*** Opening PROVIDED ENTRIES ***
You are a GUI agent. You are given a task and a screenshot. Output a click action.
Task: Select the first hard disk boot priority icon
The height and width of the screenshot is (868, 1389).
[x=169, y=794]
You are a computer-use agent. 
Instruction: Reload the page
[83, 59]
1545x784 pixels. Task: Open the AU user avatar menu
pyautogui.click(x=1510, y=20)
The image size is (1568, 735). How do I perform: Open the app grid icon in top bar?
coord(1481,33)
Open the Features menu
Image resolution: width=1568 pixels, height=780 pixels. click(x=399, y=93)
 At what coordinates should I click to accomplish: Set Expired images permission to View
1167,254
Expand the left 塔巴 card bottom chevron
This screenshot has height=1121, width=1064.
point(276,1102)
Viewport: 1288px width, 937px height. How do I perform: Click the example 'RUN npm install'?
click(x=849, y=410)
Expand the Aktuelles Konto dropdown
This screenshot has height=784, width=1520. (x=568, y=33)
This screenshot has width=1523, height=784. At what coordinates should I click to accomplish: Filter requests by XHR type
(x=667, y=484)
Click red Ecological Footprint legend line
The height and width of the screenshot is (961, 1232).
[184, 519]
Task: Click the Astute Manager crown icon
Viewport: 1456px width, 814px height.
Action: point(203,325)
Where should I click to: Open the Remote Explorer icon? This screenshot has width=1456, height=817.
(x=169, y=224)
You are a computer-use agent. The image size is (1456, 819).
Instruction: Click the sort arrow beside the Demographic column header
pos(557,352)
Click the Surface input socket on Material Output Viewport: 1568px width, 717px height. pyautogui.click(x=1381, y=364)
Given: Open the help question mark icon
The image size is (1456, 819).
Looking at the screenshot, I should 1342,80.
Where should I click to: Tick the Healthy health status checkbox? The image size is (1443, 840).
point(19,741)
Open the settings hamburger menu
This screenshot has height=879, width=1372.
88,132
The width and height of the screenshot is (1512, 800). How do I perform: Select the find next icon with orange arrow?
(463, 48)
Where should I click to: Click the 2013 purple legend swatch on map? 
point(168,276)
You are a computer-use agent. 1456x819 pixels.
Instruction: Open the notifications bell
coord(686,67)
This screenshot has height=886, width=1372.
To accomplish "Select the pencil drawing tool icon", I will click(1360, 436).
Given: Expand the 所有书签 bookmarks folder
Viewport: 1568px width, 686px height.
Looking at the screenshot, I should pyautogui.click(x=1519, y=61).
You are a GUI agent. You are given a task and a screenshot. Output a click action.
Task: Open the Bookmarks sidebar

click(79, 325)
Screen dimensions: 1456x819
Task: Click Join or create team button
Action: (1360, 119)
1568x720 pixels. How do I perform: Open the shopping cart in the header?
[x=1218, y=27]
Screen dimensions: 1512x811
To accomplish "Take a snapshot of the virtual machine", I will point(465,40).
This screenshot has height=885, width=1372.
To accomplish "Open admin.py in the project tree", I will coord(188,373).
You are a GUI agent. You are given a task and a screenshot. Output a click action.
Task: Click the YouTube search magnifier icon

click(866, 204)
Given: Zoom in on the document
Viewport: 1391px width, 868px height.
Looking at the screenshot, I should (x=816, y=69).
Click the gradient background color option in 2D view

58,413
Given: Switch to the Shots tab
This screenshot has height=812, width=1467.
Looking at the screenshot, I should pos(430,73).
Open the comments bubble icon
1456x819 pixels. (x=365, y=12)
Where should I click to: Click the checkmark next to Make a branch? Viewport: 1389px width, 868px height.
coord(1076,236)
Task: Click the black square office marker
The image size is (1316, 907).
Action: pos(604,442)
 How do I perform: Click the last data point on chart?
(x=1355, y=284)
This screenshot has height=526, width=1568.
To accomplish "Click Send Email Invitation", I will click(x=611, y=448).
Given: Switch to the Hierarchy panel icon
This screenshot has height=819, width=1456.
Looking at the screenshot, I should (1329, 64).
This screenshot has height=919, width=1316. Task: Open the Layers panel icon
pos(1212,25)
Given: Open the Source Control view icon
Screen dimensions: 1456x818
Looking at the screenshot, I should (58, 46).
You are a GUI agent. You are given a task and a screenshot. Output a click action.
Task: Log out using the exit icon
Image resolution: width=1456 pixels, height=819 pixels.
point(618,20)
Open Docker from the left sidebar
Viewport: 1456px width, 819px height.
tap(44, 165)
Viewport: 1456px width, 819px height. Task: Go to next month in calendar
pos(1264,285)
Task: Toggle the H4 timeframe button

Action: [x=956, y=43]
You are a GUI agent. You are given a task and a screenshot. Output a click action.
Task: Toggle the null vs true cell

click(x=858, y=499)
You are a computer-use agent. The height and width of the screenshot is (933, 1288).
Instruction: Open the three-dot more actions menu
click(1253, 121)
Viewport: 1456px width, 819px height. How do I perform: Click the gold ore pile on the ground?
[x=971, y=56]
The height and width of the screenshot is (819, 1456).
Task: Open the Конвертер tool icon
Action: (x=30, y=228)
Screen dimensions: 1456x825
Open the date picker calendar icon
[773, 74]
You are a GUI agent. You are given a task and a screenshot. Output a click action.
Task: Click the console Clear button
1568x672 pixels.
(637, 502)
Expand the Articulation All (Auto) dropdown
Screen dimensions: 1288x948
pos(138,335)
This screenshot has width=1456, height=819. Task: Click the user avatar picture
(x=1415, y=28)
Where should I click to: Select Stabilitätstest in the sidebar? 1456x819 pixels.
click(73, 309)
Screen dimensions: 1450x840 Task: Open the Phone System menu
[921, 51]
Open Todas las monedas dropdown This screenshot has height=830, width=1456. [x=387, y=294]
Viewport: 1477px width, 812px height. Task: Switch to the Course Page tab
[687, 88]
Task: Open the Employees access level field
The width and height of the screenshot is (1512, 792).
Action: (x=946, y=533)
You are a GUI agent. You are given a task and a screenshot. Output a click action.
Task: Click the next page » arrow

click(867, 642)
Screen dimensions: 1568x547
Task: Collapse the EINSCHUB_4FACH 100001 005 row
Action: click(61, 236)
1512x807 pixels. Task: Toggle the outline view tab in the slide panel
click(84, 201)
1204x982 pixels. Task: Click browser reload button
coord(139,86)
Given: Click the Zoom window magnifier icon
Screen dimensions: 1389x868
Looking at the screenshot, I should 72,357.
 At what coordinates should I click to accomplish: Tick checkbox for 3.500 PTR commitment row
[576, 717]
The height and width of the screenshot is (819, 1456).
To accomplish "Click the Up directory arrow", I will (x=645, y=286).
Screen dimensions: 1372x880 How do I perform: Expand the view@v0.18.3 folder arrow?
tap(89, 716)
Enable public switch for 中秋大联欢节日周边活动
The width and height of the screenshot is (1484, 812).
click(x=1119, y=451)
*** Closing PROVIDED ENTRIES ***
=== WORK TASK ===
Each line of the data is to be transcribed exactly, with nothing left out.

=== TASK RESULT ===
You are a GUI agent. You are given a task and a screenshot. Output a click action.
Task: Select the first hard disk boot priority icon
The height and width of the screenshot is (868, 1389).
[x=169, y=794]
You are a computer-use agent. 
Instruction: Reload the page
[83, 59]
1545x784 pixels. Task: Open the AU user avatar menu
pyautogui.click(x=1510, y=20)
The image size is (1568, 735). How do I perform: Open the app grid icon in top bar?
coord(1481,33)
Open the Features menu
Image resolution: width=1568 pixels, height=780 pixels. click(x=399, y=93)
 At what coordinates should I click to accomplish: Set Expired images permission to View
1167,254
Expand the left 塔巴 card bottom chevron
This screenshot has height=1121, width=1064.
point(276,1102)
Viewport: 1288px width, 937px height. How do I perform: Click the example 'RUN npm install'?
click(x=849, y=410)
Expand the Aktuelles Konto dropdown
This screenshot has height=784, width=1520. (x=568, y=33)
This screenshot has width=1523, height=784. At what coordinates should I click to accomplish: Filter requests by XHR type
(x=667, y=484)
Click red Ecological Footprint legend line
The height and width of the screenshot is (961, 1232).
[184, 519]
Task: Click the Astute Manager crown icon
Viewport: 1456px width, 814px height.
Action: point(203,325)
Where should I click to: Open the Remote Explorer icon? This screenshot has width=1456, height=817.
(x=169, y=224)
You are a computer-use agent. The image size is (1456, 819).
Instruction: Click the sort arrow beside the Demographic column header
pos(557,352)
Click the Surface input socket on Material Output Viewport: 1568px width, 717px height. pyautogui.click(x=1381, y=364)
Given: Open the help question mark icon
The image size is (1456, 819).
Looking at the screenshot, I should 1342,80.
Where should I click to: Tick the Healthy health status checkbox? The image size is (1443, 840).
point(19,741)
Open the settings hamburger menu
This screenshot has height=879, width=1372.
88,132
The width and height of the screenshot is (1512, 800). How do I perform: Select the find next icon with orange arrow?
(463, 48)
Where should I click to: Click the 2013 purple legend swatch on map? 
point(168,276)
You are a computer-use agent. 1456x819 pixels.
Instruction: Open the notifications bell
coord(686,67)
This screenshot has height=886, width=1372.
To accomplish "Select the pencil drawing tool icon", I will click(1360, 436).
Given: Expand the 所有书签 bookmarks folder
Viewport: 1568px width, 686px height.
Looking at the screenshot, I should pyautogui.click(x=1519, y=61).
You are a GUI agent. You are given a task and a screenshot. Output a click action.
Task: Open the Bookmarks sidebar

click(79, 325)
Screen dimensions: 1456x819
Task: Click Join or create team button
Action: (1360, 119)
1568x720 pixels. How do I perform: Open the shopping cart in the header?
[x=1218, y=27]
Screen dimensions: 1512x811
To accomplish "Take a snapshot of the virtual machine", I will point(465,40).
This screenshot has height=885, width=1372.
To accomplish "Open admin.py in the project tree", I will coord(188,373).
You are a GUI agent. You are given a task and a screenshot. Output a click action.
Task: Click the YouTube search magnifier icon

click(866, 204)
Given: Zoom in on the document
Viewport: 1391px width, 868px height.
Looking at the screenshot, I should (x=816, y=69).
Click the gradient background color option in 2D view

58,413
Given: Switch to the Shots tab
This screenshot has height=812, width=1467.
Looking at the screenshot, I should pos(430,73).
Open the comments bubble icon
1456x819 pixels. (x=365, y=12)
Where should I click to: Click the checkmark next to Make a branch? Viewport: 1389px width, 868px height.
coord(1076,236)
Task: Click the black square office marker
The image size is (1316, 907).
Action: pos(604,442)
 How do I perform: Click the last data point on chart?
(x=1355, y=284)
This screenshot has height=526, width=1568.
To accomplish "Click Send Email Invitation", I will click(x=611, y=448).
Given: Switch to the Hierarchy panel icon
This screenshot has height=819, width=1456.
Looking at the screenshot, I should (1329, 64).
This screenshot has height=919, width=1316. Task: Open the Layers panel icon
pos(1212,25)
Given: Open the Source Control view icon
Screen dimensions: 1456x818
Looking at the screenshot, I should (58, 46).
You are a GUI agent. You are given a task and a screenshot. Output a click action.
Task: Log out using the exit icon
Image resolution: width=1456 pixels, height=819 pixels.
point(618,20)
Open Docker from the left sidebar
Viewport: 1456px width, 819px height.
tap(44, 165)
Viewport: 1456px width, 819px height. Task: Go to next month in calendar
pos(1264,285)
Task: Toggle the H4 timeframe button

Action: [x=956, y=43]
You are a GUI agent. You are given a task and a screenshot. Output a click action.
Task: Toggle the null vs true cell

click(x=858, y=499)
You are a computer-use agent. The height and width of the screenshot is (933, 1288).
Instruction: Open the three-dot more actions menu
click(1253, 121)
Viewport: 1456px width, 819px height. How do I perform: Click the gold ore pile on the ground?
[x=971, y=56]
The height and width of the screenshot is (819, 1456).
Task: Open the Конвертер tool icon
Action: (x=30, y=228)
Screen dimensions: 1456x825
Open the date picker calendar icon
[773, 74]
You are a GUI agent. You are given a task and a screenshot. Output a click action.
Task: Click the console Clear button
1568x672 pixels.
(637, 502)
Expand the Articulation All (Auto) dropdown
Screen dimensions: 1288x948
pos(138,335)
This screenshot has width=1456, height=819. Task: Click the user avatar picture
(x=1415, y=28)
Where should I click to: Select Stabilitätstest in the sidebar? 1456x819 pixels.
click(73, 309)
Screen dimensions: 1450x840 Task: Open the Phone System menu
[921, 51]
Open Todas las monedas dropdown This screenshot has height=830, width=1456. [x=387, y=294]
Viewport: 1477px width, 812px height. Task: Switch to the Course Page tab
[687, 88]
Task: Open the Employees access level field
The width and height of the screenshot is (1512, 792).
Action: (x=946, y=533)
You are a GUI agent. You are given a task and a screenshot. Output a click action.
Task: Click the next page » arrow

click(867, 642)
Screen dimensions: 1568x547
Task: Collapse the EINSCHUB_4FACH 100001 005 row
Action: click(61, 236)
1512x807 pixels. Task: Toggle the outline view tab in the slide panel
click(84, 201)
1204x982 pixels. Task: Click browser reload button
coord(139,86)
Given: Click the Zoom window magnifier icon
Screen dimensions: 1389x868
Looking at the screenshot, I should 72,357.
 At what coordinates should I click to accomplish: Tick checkbox for 3.500 PTR commitment row
[576, 717]
The height and width of the screenshot is (819, 1456).
To accomplish "Click the Up directory arrow", I will (x=645, y=286).
Screen dimensions: 1372x880 How do I perform: Expand the view@v0.18.3 folder arrow?
tap(89, 716)
Enable public switch for 中秋大联欢节日周边活动
The width and height of the screenshot is (1484, 812).
click(x=1119, y=451)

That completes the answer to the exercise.